Zoom: https://oregonstate.zoom.us/s/98357211915
Changepoint detection methods for networks and precision matrices, fall into two extremes. At one extreme, global changepoint detection methods identify when matrices differ in terms of overall properties, such as their L-infinity norms. This global approach is very coarse-grained in terms of dimensions and may not identify the locations of the changes if they take place on a subset of the dimensions. On the other extreme, local changepoint detection methods inspect individual pairwise components of a precision or adjacency matrix. These methods can identify changes in individual dimensions, but they are generally computationally expensive in higher dimensions, require careful handling of a large number of hypothesis tests simultaneously, and do not identify subsets in which a change takes place. Our work aims to fill a gap in the middle of these two extremes by efficiently detecting and localizing changepoints caused by changes to a subset of dimensions. Our approach for networks is based on CUSUM statistic for rooted subgraphs. Our approach for precision matrices, which we refer to as LD-CPD (Linear Decomposition Changepoint Detection), uses a linear decomposition of the precision matrix and tests for changes to the components of this decomposition, where these components correspond to a group of dimensions. We benchmark our algorithm on several simulation studies with changes involving groups of dimensions, as well as on real-world sensor networks and stock market data. We show that our approach is effective at identifying changepoints in both regimes in a computationally efficient manner while providing a convenient interpretation of the changes through this linear framework.

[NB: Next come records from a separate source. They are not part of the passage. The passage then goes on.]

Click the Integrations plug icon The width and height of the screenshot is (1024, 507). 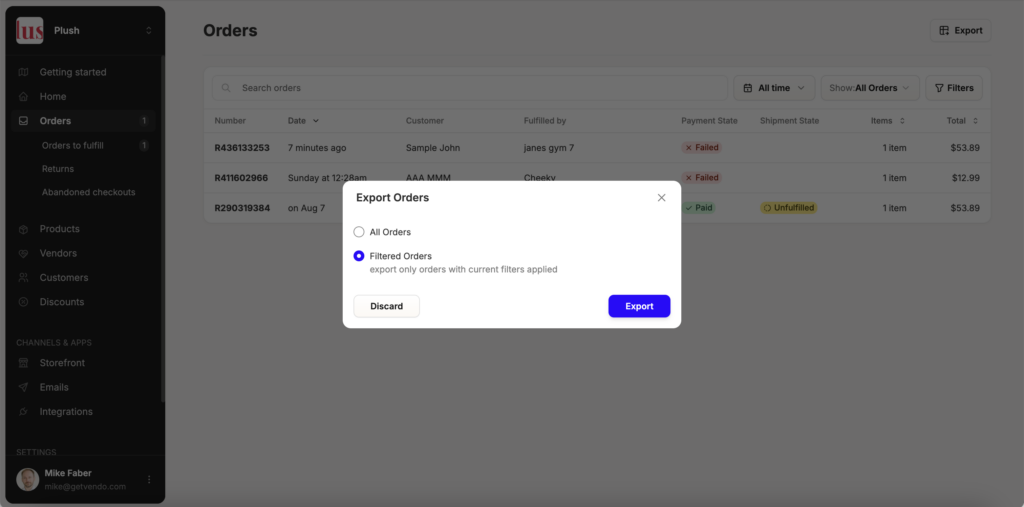24,412
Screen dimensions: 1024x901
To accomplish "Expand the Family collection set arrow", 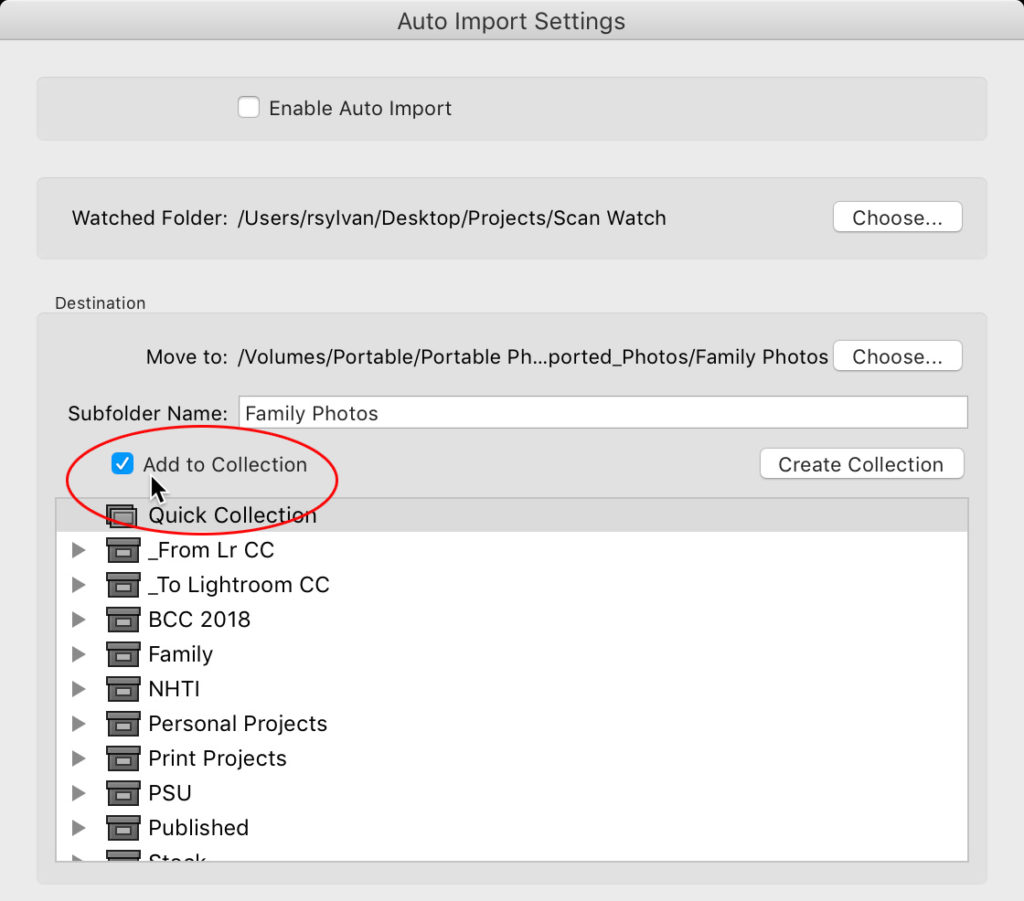I will click(x=78, y=654).
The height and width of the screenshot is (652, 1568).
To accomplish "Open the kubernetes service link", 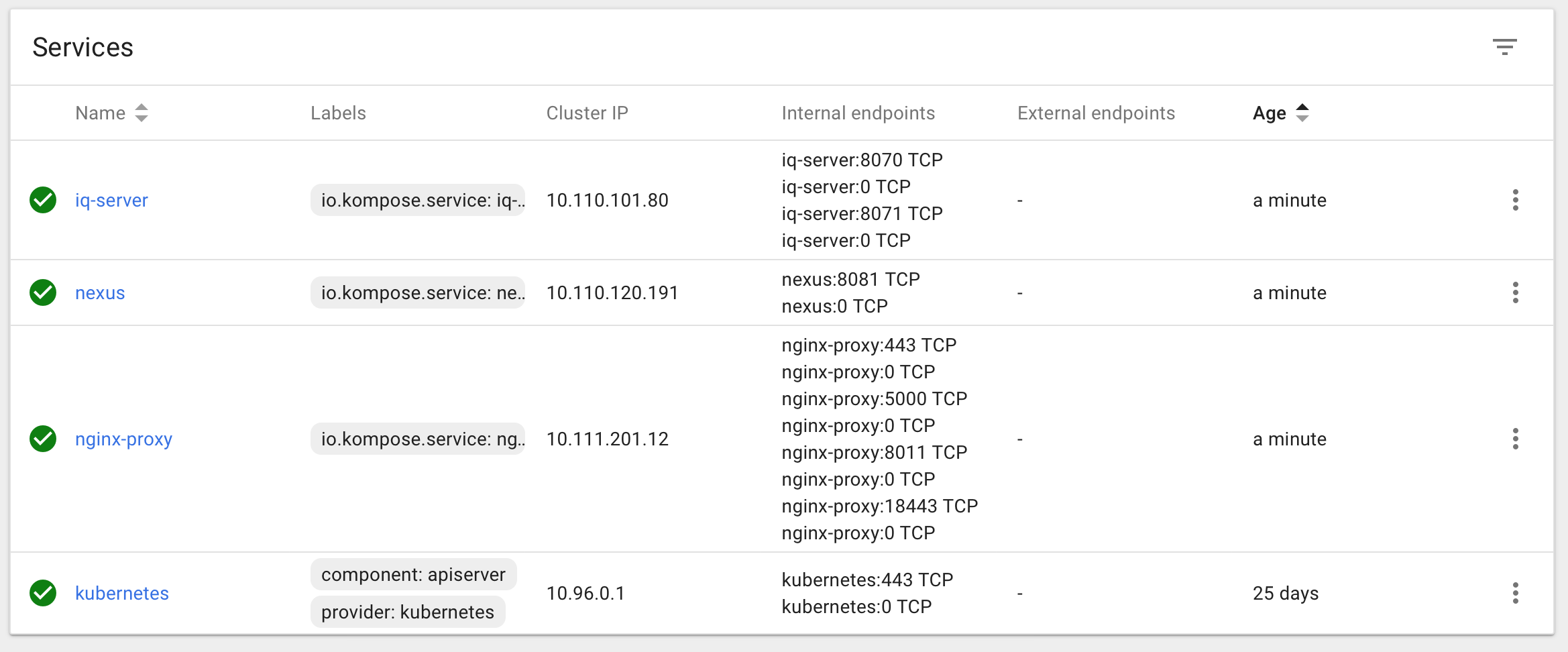I will point(121,593).
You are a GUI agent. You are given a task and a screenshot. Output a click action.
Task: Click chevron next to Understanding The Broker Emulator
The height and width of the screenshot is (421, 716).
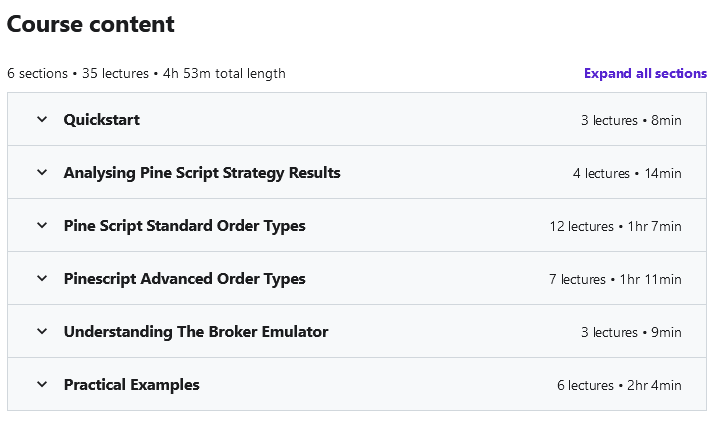[x=42, y=332]
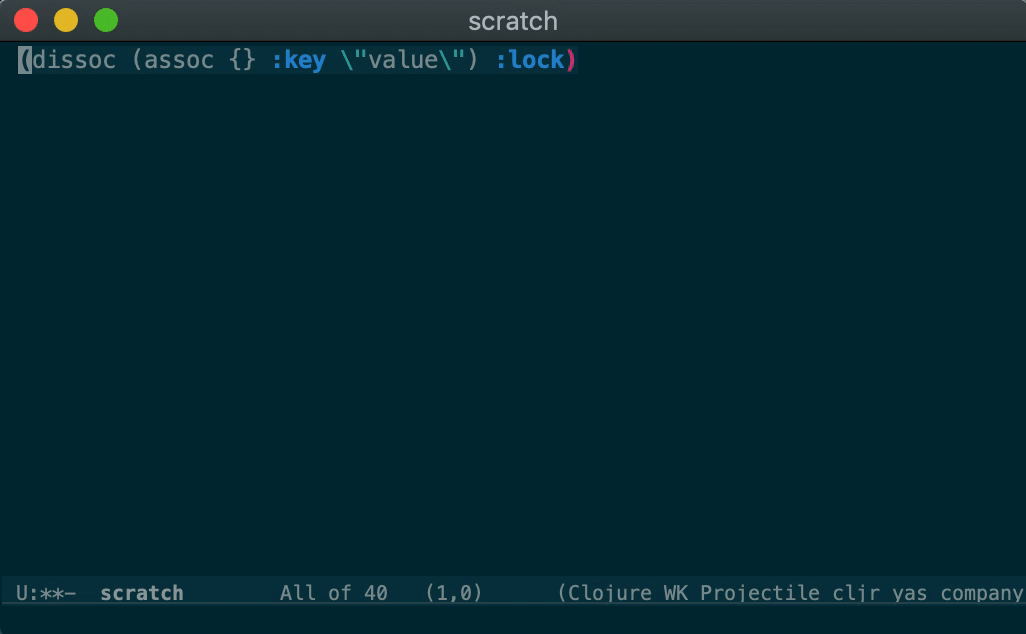Click the 'All of 40' position indicator
The height and width of the screenshot is (634, 1026).
pos(333,593)
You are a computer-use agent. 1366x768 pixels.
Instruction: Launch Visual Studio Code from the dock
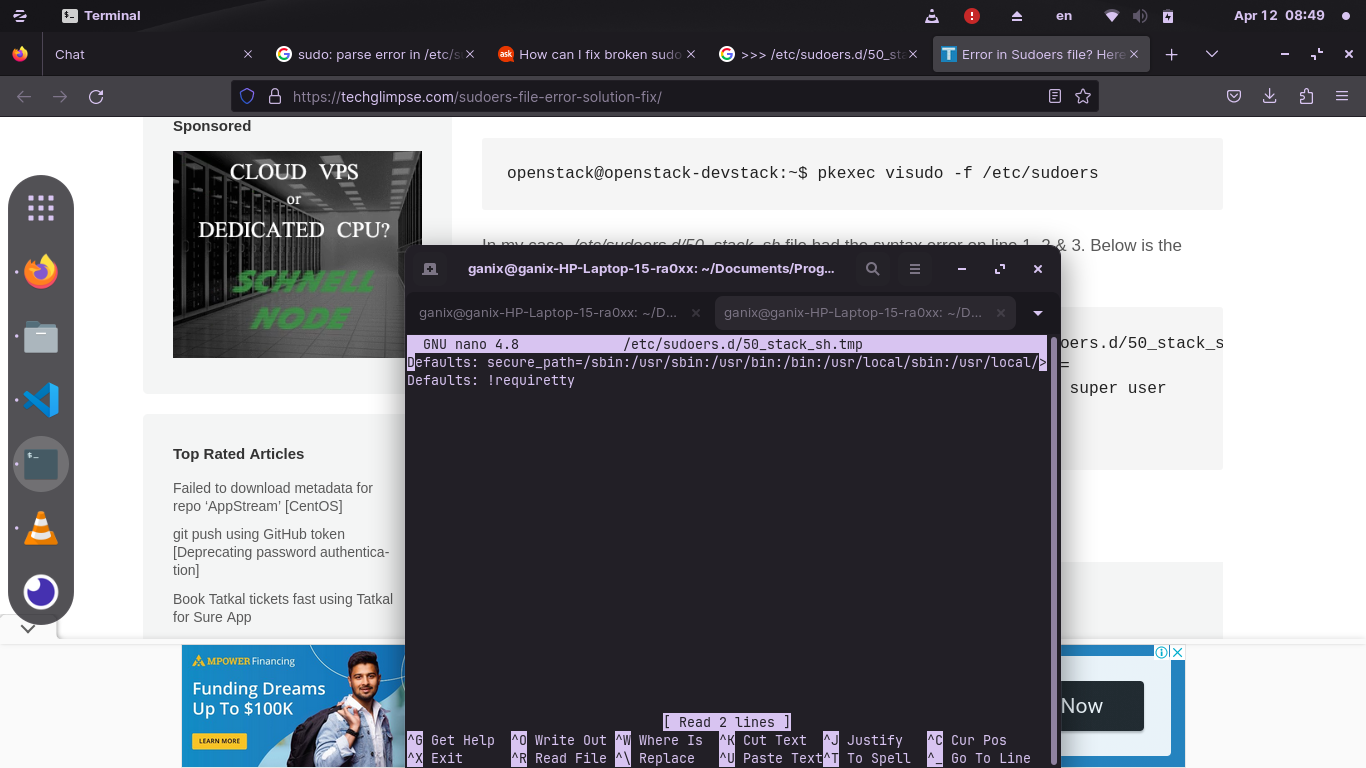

Sharmodeep Bhattacharyya is an Associate Professor in the Department of Statistics and AI Degree Program, EECS Department at Oregon State University. His research interests lie in several fields of statistics, including statistical inference of networks, high-dimensional statistical inference, clustering, semiparametric inference, and hypothesis testing. He is also interested in the application of statistical methods in neuroscience, epidemiology, public health, and public policy. Before joining Oregon State University, Dr. Bhattacharyya completed his Ph.D. in Statistics at the University of California, Berkeley, under the supervision of Prof. Peter J. Bickel. Before that, he completed a B.Stat and M.Stat at the Indian Statistical Institute in Kolkata.